Figure 4

Expression of extracellular matrix components in a healing tenascin C-null (knockout (KO)) cornea following an incision injury. (a) Protein expression of cellular fibronectin in a healing, incision-injured, cornea of a wild-type (WT) or a KO mouse as examined by immunohistochemistry. Cellular fibronectin is not detected in the corneal tissue of a WT (A, A′) and a KO (B, B′) mouse immediately after the incision injury.
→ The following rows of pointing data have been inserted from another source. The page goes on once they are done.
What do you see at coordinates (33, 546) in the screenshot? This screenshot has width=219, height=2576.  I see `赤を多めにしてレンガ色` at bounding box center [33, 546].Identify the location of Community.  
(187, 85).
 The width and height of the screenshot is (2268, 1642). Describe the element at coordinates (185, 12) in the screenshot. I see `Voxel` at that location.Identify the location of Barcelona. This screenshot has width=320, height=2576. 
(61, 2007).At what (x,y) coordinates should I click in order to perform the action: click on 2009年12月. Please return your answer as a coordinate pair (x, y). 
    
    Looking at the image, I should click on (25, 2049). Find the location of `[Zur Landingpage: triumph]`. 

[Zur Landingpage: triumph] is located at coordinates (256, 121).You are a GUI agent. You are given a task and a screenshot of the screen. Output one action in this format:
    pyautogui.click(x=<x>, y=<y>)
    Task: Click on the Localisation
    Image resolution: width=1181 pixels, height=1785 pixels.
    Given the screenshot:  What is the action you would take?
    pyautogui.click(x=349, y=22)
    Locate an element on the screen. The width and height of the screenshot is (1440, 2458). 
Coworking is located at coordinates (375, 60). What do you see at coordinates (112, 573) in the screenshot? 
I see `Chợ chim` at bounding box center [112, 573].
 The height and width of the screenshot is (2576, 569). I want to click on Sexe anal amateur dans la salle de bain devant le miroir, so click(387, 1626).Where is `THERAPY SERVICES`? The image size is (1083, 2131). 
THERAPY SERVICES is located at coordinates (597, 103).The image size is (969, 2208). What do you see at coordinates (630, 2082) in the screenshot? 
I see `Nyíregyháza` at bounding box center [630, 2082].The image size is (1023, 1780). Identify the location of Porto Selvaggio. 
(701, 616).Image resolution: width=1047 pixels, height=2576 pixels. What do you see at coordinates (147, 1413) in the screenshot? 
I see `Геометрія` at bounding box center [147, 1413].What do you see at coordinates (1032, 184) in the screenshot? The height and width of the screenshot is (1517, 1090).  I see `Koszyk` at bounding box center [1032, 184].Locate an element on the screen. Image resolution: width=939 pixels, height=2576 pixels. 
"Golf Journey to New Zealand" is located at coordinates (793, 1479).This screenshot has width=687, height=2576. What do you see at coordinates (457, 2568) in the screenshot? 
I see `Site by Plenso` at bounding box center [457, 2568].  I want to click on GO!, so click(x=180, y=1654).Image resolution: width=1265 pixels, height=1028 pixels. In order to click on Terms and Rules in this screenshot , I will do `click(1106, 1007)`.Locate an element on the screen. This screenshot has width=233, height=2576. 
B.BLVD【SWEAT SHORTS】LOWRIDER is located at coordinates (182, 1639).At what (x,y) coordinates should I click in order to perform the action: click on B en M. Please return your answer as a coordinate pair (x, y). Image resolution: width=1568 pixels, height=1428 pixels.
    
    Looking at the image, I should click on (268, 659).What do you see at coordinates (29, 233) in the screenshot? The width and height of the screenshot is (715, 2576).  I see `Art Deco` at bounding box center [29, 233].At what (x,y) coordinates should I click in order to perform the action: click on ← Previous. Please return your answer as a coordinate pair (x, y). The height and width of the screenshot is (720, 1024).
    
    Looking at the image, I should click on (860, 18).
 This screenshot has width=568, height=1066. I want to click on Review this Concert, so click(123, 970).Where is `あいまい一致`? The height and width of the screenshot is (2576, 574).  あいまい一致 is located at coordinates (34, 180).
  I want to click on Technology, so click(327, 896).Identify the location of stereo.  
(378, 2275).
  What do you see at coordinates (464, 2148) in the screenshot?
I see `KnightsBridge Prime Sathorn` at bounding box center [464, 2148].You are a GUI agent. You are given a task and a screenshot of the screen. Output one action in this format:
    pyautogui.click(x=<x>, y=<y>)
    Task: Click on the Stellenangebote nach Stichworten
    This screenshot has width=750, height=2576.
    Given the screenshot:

At day 5 post-incision injury, cellular fibronectin are detected in the stroma adjacent to the wound and in the newly formed granulation tissue in the incision injury in a WT stroma (C), but not seen in a KO stroma (D). The higher magnification picture of a WT cornea (C′) indicates the accumulation of cellular fibronectin in the stroma and minority of the basal epithelial cells. On the other hand, the KO cornea failed to form well-developed granulation tissue and the cells (arrowheads) adjacent to the wound are negative for cellular fibronectin at day 5 (D′). At day 10 post-incision injury, cellular fibronectin are detected mainly in the stroma adjacent to the wound in a WT stroma (E, E′), but not seen in a KO stroma (F). The higher magnification picture of a KO cornea (F′) show that the stroma in a KO cornea shows less cellularity at day 10 (F′). Frames A′–F′ show the higher magnification pictures of the quadrilateral area in each of Frames A–F. Nuclear staining, methylgreen; Epi, corneal epithelium; stroma, corneal stroma; glan, granulation tissue; scale bar, 100 μm (A–F) and 30 μm (A′–F′). (b). mRNA expression of collagen Iα1 chain in a healing incision-injured cornea. The loss of tenascin C significantly suppresses mRNA expression of collagen Iα1 at day 5. In a WT cornea, expression level of collagen Iα1 decreases at day 10 as compared with that at day 5. At day 10, there is no difference of the expression level of collagen I α1 between WT and KO corneas. **P<0.01.